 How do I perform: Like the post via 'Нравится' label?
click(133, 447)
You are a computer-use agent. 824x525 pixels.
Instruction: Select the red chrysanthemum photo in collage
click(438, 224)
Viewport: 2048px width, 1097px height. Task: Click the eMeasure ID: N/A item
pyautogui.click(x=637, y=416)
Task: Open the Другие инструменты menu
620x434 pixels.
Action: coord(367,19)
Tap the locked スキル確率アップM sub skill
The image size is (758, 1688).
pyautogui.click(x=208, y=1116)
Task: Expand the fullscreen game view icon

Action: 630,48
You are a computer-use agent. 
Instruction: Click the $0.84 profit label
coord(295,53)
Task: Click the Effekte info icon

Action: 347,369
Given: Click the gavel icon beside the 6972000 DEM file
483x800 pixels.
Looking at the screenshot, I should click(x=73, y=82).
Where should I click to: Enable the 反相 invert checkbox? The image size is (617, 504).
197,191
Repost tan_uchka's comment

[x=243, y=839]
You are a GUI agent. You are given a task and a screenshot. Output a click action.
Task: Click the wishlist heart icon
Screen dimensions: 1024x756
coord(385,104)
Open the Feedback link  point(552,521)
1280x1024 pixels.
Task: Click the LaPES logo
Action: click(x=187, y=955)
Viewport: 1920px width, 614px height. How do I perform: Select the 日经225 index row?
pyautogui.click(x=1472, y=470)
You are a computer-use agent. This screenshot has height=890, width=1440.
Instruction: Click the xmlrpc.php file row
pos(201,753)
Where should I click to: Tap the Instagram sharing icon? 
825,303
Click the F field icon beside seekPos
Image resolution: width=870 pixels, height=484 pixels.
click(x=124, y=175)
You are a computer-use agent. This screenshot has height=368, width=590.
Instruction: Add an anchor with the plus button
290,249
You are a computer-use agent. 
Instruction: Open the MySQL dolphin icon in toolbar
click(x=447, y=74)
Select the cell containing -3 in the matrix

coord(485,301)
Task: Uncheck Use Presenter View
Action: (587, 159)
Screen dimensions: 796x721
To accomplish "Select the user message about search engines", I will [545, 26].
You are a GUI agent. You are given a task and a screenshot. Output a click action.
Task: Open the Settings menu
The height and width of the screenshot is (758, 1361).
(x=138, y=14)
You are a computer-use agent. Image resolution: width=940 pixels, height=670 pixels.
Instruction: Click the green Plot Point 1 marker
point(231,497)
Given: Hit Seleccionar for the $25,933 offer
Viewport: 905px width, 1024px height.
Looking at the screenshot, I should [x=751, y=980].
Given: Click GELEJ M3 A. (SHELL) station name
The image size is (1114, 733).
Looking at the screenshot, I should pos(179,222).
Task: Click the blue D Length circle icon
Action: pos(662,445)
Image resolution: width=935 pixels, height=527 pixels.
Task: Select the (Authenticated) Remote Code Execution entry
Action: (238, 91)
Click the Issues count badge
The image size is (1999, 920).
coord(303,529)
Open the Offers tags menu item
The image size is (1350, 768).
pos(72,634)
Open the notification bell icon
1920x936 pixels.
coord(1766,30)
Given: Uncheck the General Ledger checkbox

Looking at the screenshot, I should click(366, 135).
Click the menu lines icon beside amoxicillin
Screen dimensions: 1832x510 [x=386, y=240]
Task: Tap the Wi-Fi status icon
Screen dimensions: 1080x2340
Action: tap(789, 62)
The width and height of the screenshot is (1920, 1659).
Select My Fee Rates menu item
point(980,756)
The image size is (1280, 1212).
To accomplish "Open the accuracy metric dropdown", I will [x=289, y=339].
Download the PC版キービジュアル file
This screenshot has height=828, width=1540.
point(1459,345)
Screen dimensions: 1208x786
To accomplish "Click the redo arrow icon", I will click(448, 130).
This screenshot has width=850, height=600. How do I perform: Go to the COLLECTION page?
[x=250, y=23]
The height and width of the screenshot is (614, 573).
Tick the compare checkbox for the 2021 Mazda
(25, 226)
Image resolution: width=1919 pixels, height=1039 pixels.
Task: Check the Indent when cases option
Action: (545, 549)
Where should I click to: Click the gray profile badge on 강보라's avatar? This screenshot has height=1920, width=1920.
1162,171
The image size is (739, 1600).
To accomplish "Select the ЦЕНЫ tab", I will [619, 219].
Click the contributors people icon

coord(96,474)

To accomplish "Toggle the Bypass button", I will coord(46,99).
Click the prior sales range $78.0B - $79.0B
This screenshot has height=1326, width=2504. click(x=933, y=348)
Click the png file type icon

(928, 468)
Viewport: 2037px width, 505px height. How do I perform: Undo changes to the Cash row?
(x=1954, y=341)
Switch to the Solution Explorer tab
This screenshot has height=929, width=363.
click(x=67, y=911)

- - -

#### [WORK REQUIRED]
From the records above, print exactly the lines that run from the line with "Tick the compare checkbox for the 2021 Mazda" to the line with "The image size is (739, 1600).", inclusive.

#### [YOUR RESPONSE]
Tick the compare checkbox for the 2021 Mazda
(25, 226)
Image resolution: width=1919 pixels, height=1039 pixels.
Task: Check the Indent when cases option
Action: (545, 549)
Where should I click to: Click the gray profile badge on 강보라's avatar? This screenshot has height=1920, width=1920.
1162,171
The image size is (739, 1600).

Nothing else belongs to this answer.